Spotify, others bring new musical revolution

By Tappan Parker

Courtesy of mediamemo.com

Imagine you are at lunch with your friends, talking about music.

One of your friends mentions a band they really like and recommends you check them out. You promise to, filing the name of the band into the back of your head for future reference. You may or may not check them out, depending on whether you want to take the effort to find their songs on YouTube and if you like them, actually going ahead and downloading them, probably illegally, to your computer.

It’s more than likely you have found yourself in this situation a number of times. It’s a bit of a hassle, and worst of all it’s unlikely to benefit the artist if you are downloading the music illegally. Let’s admit it, college students don’t really have the money to buy all the music they want to listen to and it’s a problem. But what can we do?

Finally, there are solutions to this problem.

They are in the form of new Internet music players that allow you to legally listen to millions of songs of your choosing with the click of a button and support the artists at the same time. There are currently a few of these players out there, all of which have their own pros and cons.

The best of these services so far is Spotify. It already has over 10 million songs and is growing by 10,000 more everyday. It also is free. That’s right, free, or at least as free as you can get with a music player that allows you to listen to any song you want in its extensive collection and still pay the people making the music. You can even share your playlists with your friends and it runs well, offering a program that is better than iTunes.

But there are a few catches with Spotify. When using the free version you have to deal with advertisements and you can only listen to 20 hours a month.

However, if you choose to pay a monthly subscription, you can get Spotify ad-free in addition to a few other perks, such using it on your iPhone and downloading your playlists locally in case you want to go offline.

Free and paying members of Spotify can play music already on their computer with Spotify. So far, a number of major and minor record labels have signed up with Spotify, including Sony, EMI, Warner Music Group and Universal.

But there is one more piece of bad news. Spotify is currently only available in Sweden, Spain, Norway, Finland, France, the Netherlands and the United Kingdom. Spotify is expected to launch in the United States by the end of the year though, so you may be able to try it out by Christmas.

The other player you will want to pay attention to is Rdio, a music service backed by Niklas Zennstrom and Janus Friis, the people behind Skype and Kazaa.

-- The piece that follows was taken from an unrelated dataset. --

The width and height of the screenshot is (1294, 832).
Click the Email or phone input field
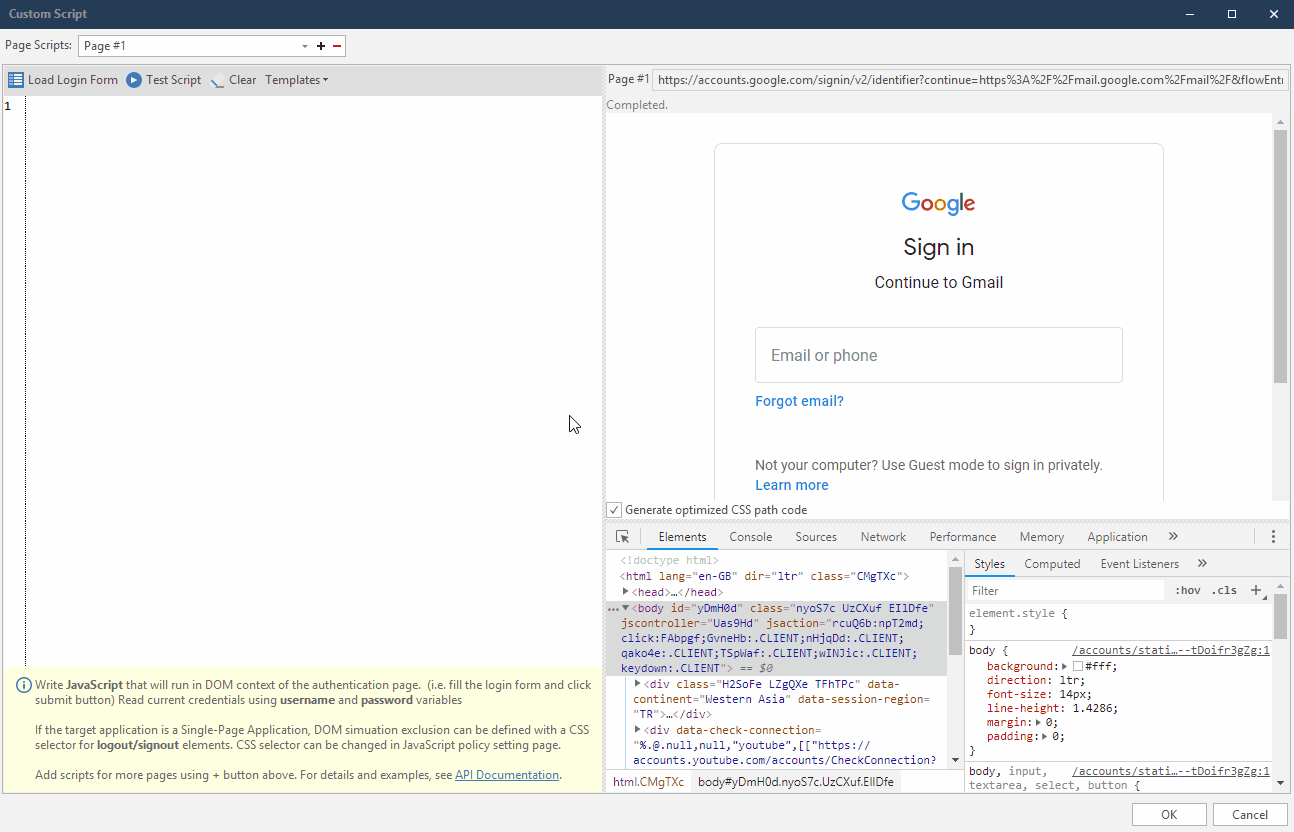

Rdio is similar to Spotify in many respects, but three things currently separate them:

One-Rdio only offers a 3-day trial of its services before you have to pay a subscription fee.

Two-Rdio doesn’t have as many songs as Spotify and is missing quite a large number of Indie artists.

Three-Rdio is already available in the United States.

There is another competitor in the States: MOG.

MOG currently offers over nine million songs and is almost identical to Rdio and Spotify. MOG has actually been around for almost two years now, but its functionality is not as clean as Spotify’s yet. MOG does have a feature that allows users to listen to artists similar to the one they are currently listening to, allowing for a Pandora-esque experience. MOG currently offers a 14-day trial of its music service, a significantly longer period of time than Rdio’s.

We7 is another service, fully available in the British Isles and with limited content in other areas. Unlike Spotify, Rdio and MOG, the service is completely free and you do not have to register to use it, but you do have to deal with ad blips at the beginning of each song. Recently they adopted the premium model, allowing users to pay a fee to get rid of ads. They also claim to support the artists through ads better than any music streaming service out there.

All of these music subscription services are available for less than the price of an album per month. These services are much more convenient than current methods of finding music and allow you to take them with you on the go if you own a smart phone. Meanwhile, by using these services you are still supporting the artists. So isn’t having access to all this music worth a monthly fee?